------ 文章节选 ------

现在,12年过去了(2000—2011),《苦旅乐行》即将杀青,“大限”已到,但我对自己出的那道题目仍不甚了了。
从遥远的青春之旅到正在进行的夕阳之旅,一个花甲已淹没在历史的尘埃中。作为一名知识分子,可以告慰自己的是,在半个多世纪的漫长跋涉中,我从未放弃对思想独立的追求。尽管在那段特殊的年代,我和整整一代知识分子一样,曾经在历史的大潮中“丢过魂儿”(如阎纲所说),但正是这种追求使我不懈地寻找并“安妥自己的魂灵”(鲁迅语),至今仍奔跑在这条“不归路”上。而且居然还能苦中作乐,“苦旅乐行”。
在那些最孤独、最难熬的日子里,正是这颗若明若暗的“魂灵”陪伴着我,帮我熬过难关,守住底线。我感到,我不是一个人独自跋涉艰难的人生之旅,而是与另一个“我”时时相伴。那个“我”,就像一位历史老人、一尊全知全能的“上帝”、一位普洒爱雨的教父、一名冷峻的***官,对“我”这个历史的匆匆过客、这个不断犯错儿的忏悔者和嫌疑人进行着毫不留情的拷问、疏导与重塑。这无疑是我的人生之旅中最为壮丽的一道风景。

------ 所给材料 ------

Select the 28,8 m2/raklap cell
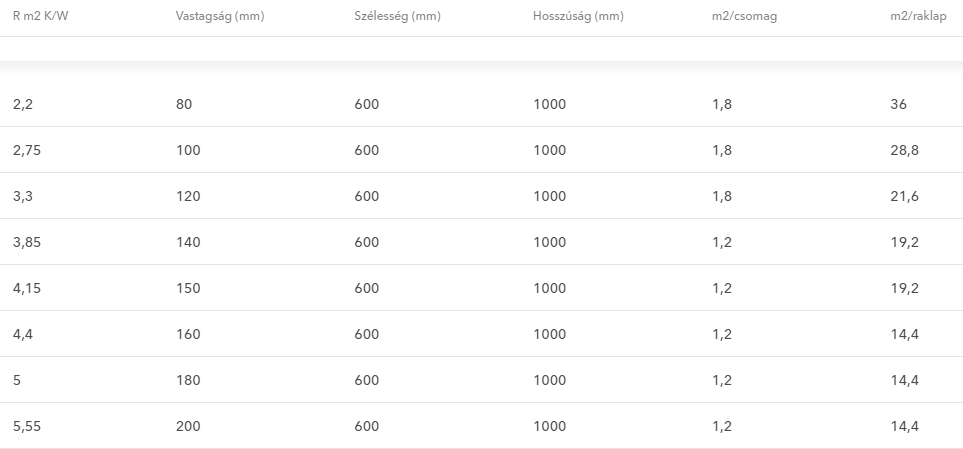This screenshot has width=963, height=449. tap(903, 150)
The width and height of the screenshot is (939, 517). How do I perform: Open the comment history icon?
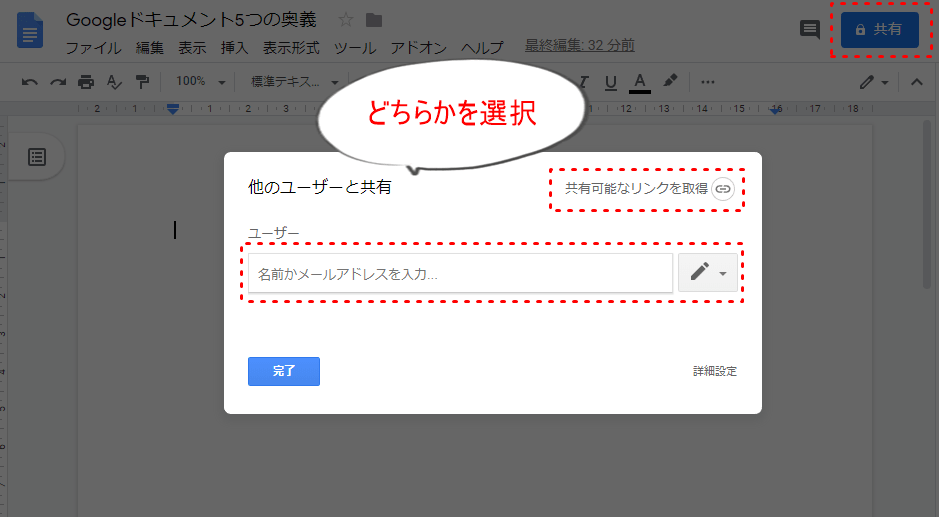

------

* _练习要求_
1 > 把文章节选从“在那些最孤独、最难熬的日子里”到“生之旅中最为壮丽的一道风景。”重抄一遍,其中“历史老人”一律改称“智慧长者”。
2 > 接着这篇关于人生跋涉与魂灵追求的文章节选往下写。
上面的数据在这里用不上。

* _各题答案_
1 >
在那些最孤独、最难熬的日子里,正是这颗若明若暗的“魂灵”陪伴着我,帮我熬过难关,守住底线。我感到,我不是一个人独自跋涉艰难的人生之旅,而是与另一个“我”时时相伴。那个“我”,就像一位智慧长者、一尊全知全能的“上帝”、一位普洒爱雨的教父、一名冷峻的***官,对“我”这个历史的匆匆过客、这个不断犯错儿的忏悔者和嫌疑人进行着毫不留情的拷问、疏导与重塑。这无疑是我的人生之旅中最为壮丽的一道风景。

2 >
于是,当我用自传来记录自己的人生时,便如法复制了这道风景。在我这三本书中,同样时时并存着两个“我”:一个“入世”的我在讲故事,在叙述,在描写;另一个“出世”的我在评故事,在评论,在评价。出世的我把入世的我作为一个典型的人物形象、一个新中国第一代知识分子的代表来精心刻划,力求写出他的七情六欲、多面性格、立体形象,他的崇高与卑微、阳光与阴霾、坚强与脆弱、沉着与忐忑、时尚与传统、童心与成熟、感恩与哀怨,乃至
“无奈与抗争、自嘲与自恋、下海与上岸、‘色心’与‘色胆’(一笑)”(范咏戈语),写出他所具有的知识分子共性与他独具的个性,他身上的知识分子情怀与非知识分子潜流。出世的我既是纪实文学作家、散文家、小说家、画家和音乐家,又是历史老人、上帝、教父和法官,同时还是评论家和审美主体,把入世的我作为审美对象和“审丑”对象加以剖析和品评。我当然知道,接受这种剖析无异于承受灵魂的拷问,它决非一场浪漫的游戏,而是要付出代价的。正因为如此,我才会在《喜梦成真·题记》结尾不无悲壮地宣布:
有人在身后捐献出自己的遗体和器官,作为后人解剖的标本;我则愿意在告别我们这个世界之前捐献出一颗灵魂。朋友,请举起您的解剖刀!
下面,便是“出世”之我对“入世”之我的《解剖手记》。
2
俄国作家屠格涅夫说过:
“世上有两种人,一种是唐·吉诃德式的行动主义者,另一种是哈姆雷特式的思考者。”
他究竟是一个“思考者”,还是一名“行动主义者”?
青年时代的他读了这段名言后,曾踌躇满志地写下一句“豪言”:
“我要做一个‘有思想的行动主义者’,一个‘脚踏实地的梦想家’。”
时至今日,他已经思考和行动了半个世纪,但仍很难说已经实现了年轻时为自己确立的这个目标。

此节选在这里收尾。